The DOH also reported that 8,961 persons recently recovered, bringing the total recoveries to 993,042, which is 92.5 percent of the total.
The DOH also reported 178 new fatalities, bringing the death toll to 17,800, which is 1.66 percent of the total.
Metro Manila and Calabarzon areas have most of COVID-19 cases caused by coronavirus variants first detected in the United Kingdom (B.1.1.7) and South Africa (B.1.351), the DOH said Wednesday.
Vergeire, however, said that local experts and the World Health Organization had not yet determined if there is community transmission of these variants, meaning the cases are no longer linked to one another.
Vergeire said the National Capital Region had 602 B.1.351 variant cases, 358 B.1.1.7 cases, and 39 P.3 cases. Calabarzon, meanwhile, has 121 cases of the B.1.351 variant, 145 B.1.1.7 cases, and six P.3 cases.
Vergeire said that the selection of samples for genome sequencing is purposive or limited to clusters of COVID-19 cases, individuals with links to other variant cases, and returning overseas Filipinos.
Meanwhile, the Department of Health would recommend that travelers who arrive in the country be tested for coronavirus on the 7th or 8th day of their quarantine, the agency said on Wednesday.
Vergeire said, currently, Filipinos and foreigners who enter the country were tested on the 5th or 6th day of their isolation.
However, Vergeire said new evidence showed that the viral load remained high until the seventh or eighth day.
“That’s why we are revising again our protocol and we will be presenting to IATF to adopt this kind of implementation,” she said in an interview on ANC, referring to the government’s inter-agency COVID-19 task force.
“We want to be sure that we get to identify all of these travelers coming in accurately so that we can isolate properly and we can break the chain of transmission, but this is still for approval in the IATF,” she said.
Dismayed over the government's slow vaccination, Senator Richard Gordon projected that the country will attain "herd immunity" in the next 14.1 years with the rate the country was going.

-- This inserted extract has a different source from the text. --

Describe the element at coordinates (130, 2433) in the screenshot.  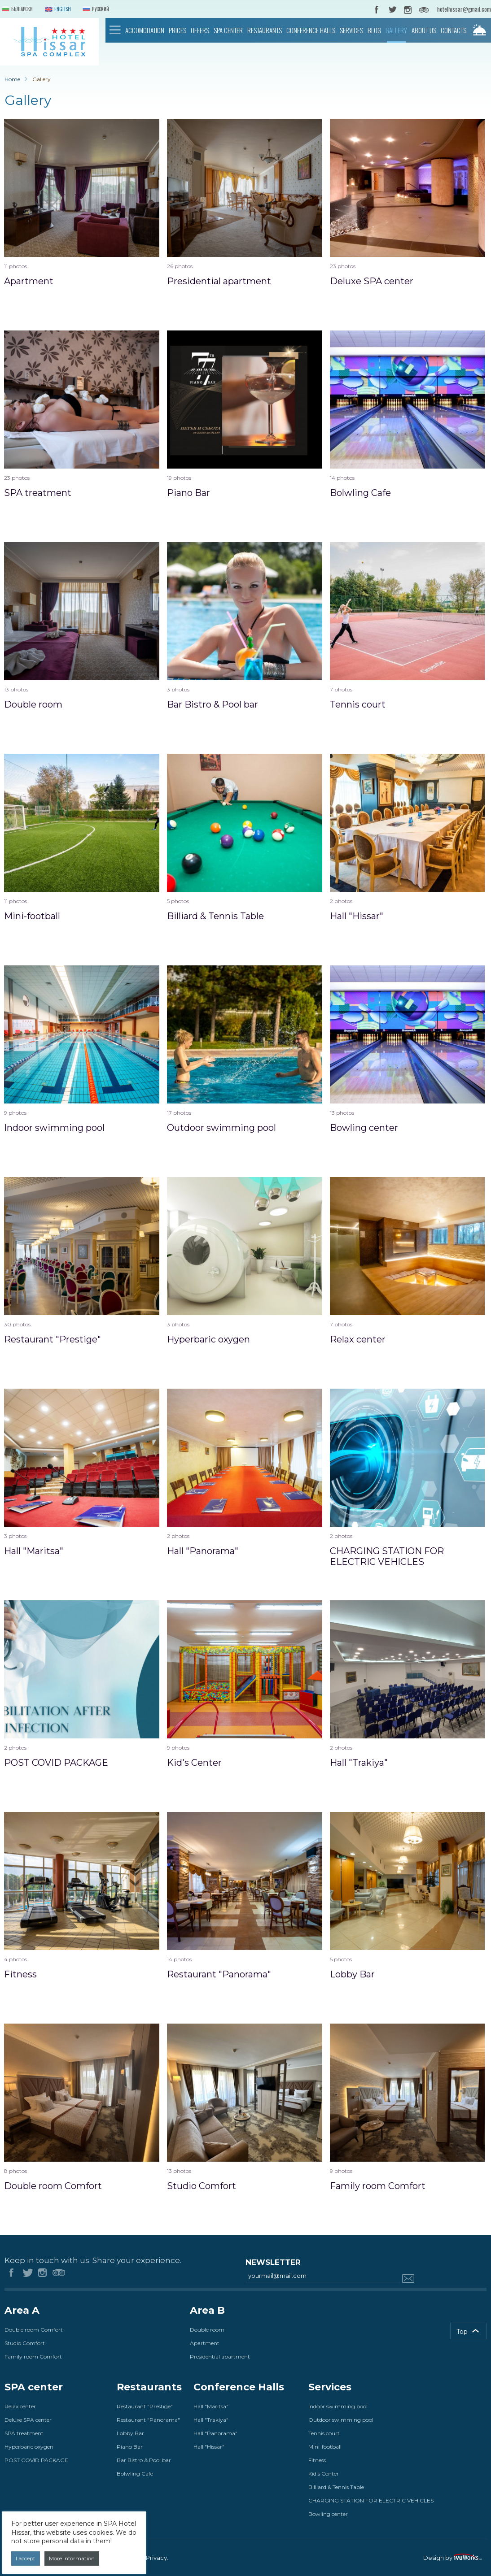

He said authorities must vaccinate 70 million Filipinos to reach the goal of herd immunity.
"So, we need to vaccinate 240 people in a day. So that's 240 x 365 days, to achieve this," said Gordon during the virtual press conference of the Federation of Filipino-Chinese Chamber of Commerce.
Aside from the slow inoculation, Gordon said the country was late in acquisition of the anti-COVID vaccines.
He pointed out that "somebody dropped the ball," but nobody admitted responsibility.
Gordon said the absence of vaccines contributed to the surge in COVID-19 cases last month although the country had been on a quarantine for more than a year.